THE PEOPLE OF THE STATE OF ILLINOIS, PLAINTIFF-APPELLEE,
v.
DARRYL BELL, DEFENDANT-APPELLANT.



APPEAL FROM THE CIRCUIT COURT OF COOK COUNTY. HONORABLE CHRISTY BERKOS, JUDGE PRESIDING.

As Corrected July 5, 1995.

The Honorable Justice Rizzi delivered the opinion of the court: Tully, J., and Cerda, J., concur.

The opinion of the court was delivered by: Rizzi

JUSTICE RIZZI delivered the opinion of the court:

A jury convicted defendant Darryl Bell of possession of a controlled substance with intent to deliver, and armed violence. He was sentenced to 60 years imprisonment and judgment was entered. We vacate the armed violence conviction and affirm the remainder of the judgment.

At 7 a.m. on December 29, 1989, Chicago police officer Ashley Miller received a radio call to meet a battery victim at a specified location. He responded and met with the victim, Deborah Robinson. She told him that defendant had beaten her and that he was at her apartment at 71st and Bennett, although he did not live there. She also said that he was violent. Miller called for a back-up officer, and Officer Stanley Gas responded. The three of them then went to the apartment.
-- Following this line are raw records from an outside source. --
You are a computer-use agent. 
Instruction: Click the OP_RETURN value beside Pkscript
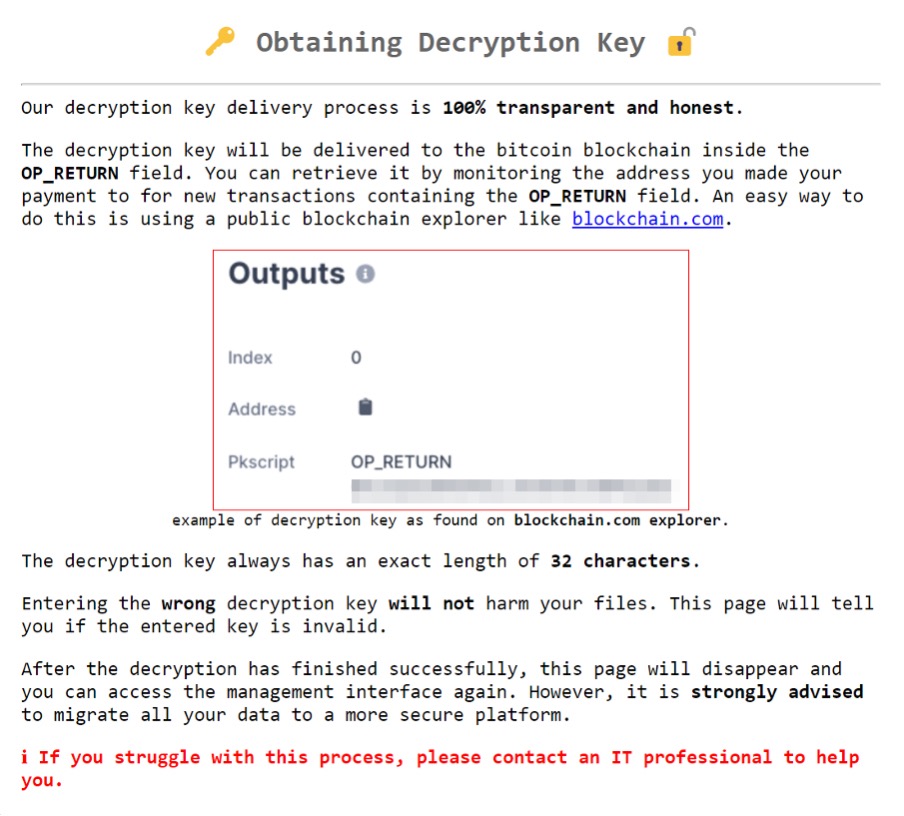coord(401,462)
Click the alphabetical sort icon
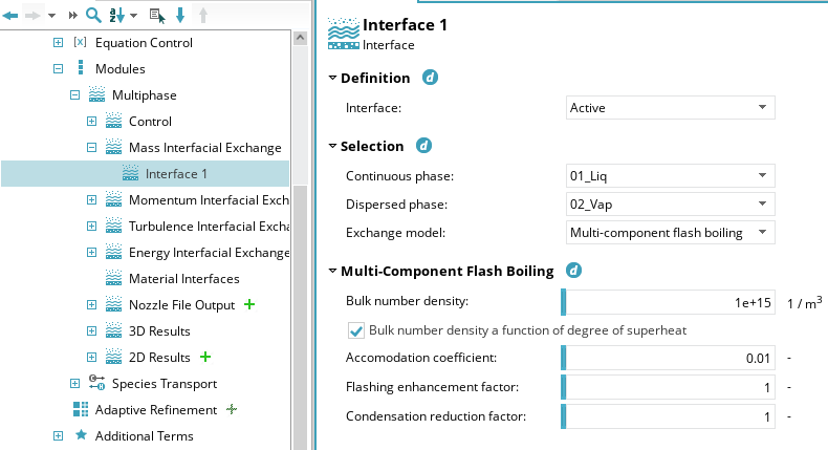Screen dimensions: 828x450 coord(118,15)
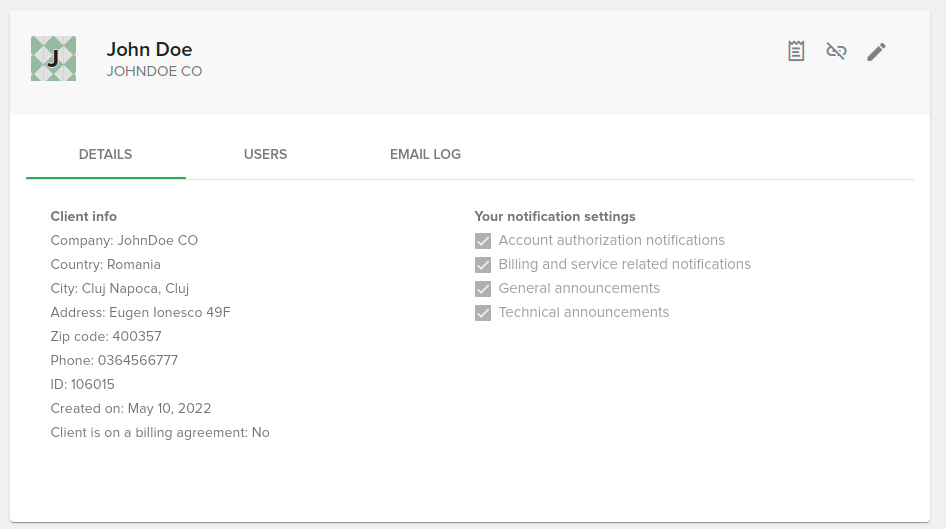Image resolution: width=946 pixels, height=529 pixels.
Task: Toggle Billing and service related notifications checkbox
Action: (483, 265)
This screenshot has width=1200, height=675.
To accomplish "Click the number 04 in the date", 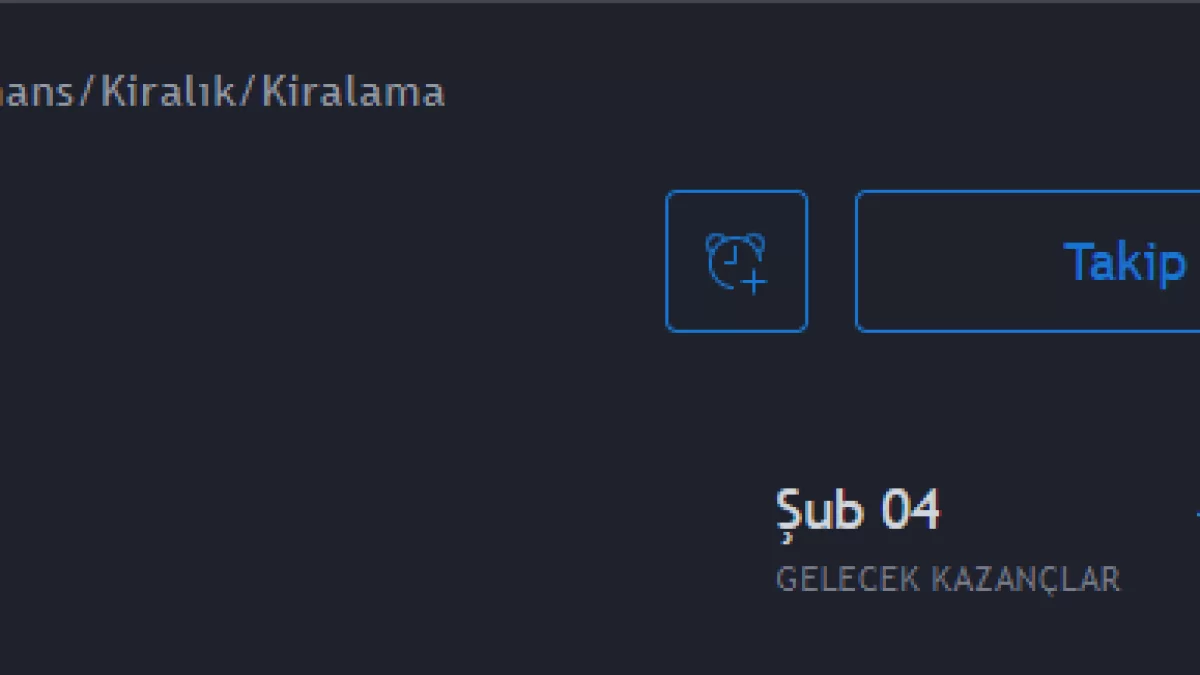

After Robinson opened the apartment door with her key, she and the police officers saw defendant slouched on the couch in his underwear and a T-shirt. Robinson said, "That's him." Defendant appeared to be in an unconscious state. Near the defendant, there was a valise with a gun handle sticking out.

Miller grabbed defendant and placed him under arrest. Miller then searched the valise and found a .38 caliber revolver with five live rounds of ammunition, $3,985 in cash, two clear bags of a white powder substance, glass drug pipes, a scale, a letter, two receipts and an address book. Both receipts, the letter, and the address book had defendant's name on them.

Defendant was taken to the Third District police station, along with the evidence. At the police station, all items were inventoried and placed in a safe.

At trial, a Chicago police department forensic chemist, Arthur Kruske, testified that the white powder in the two bags was cocaine and that the two bags of cocaine weighed 210.71 grams and 49.77 grams respectively. Defendant did not testify.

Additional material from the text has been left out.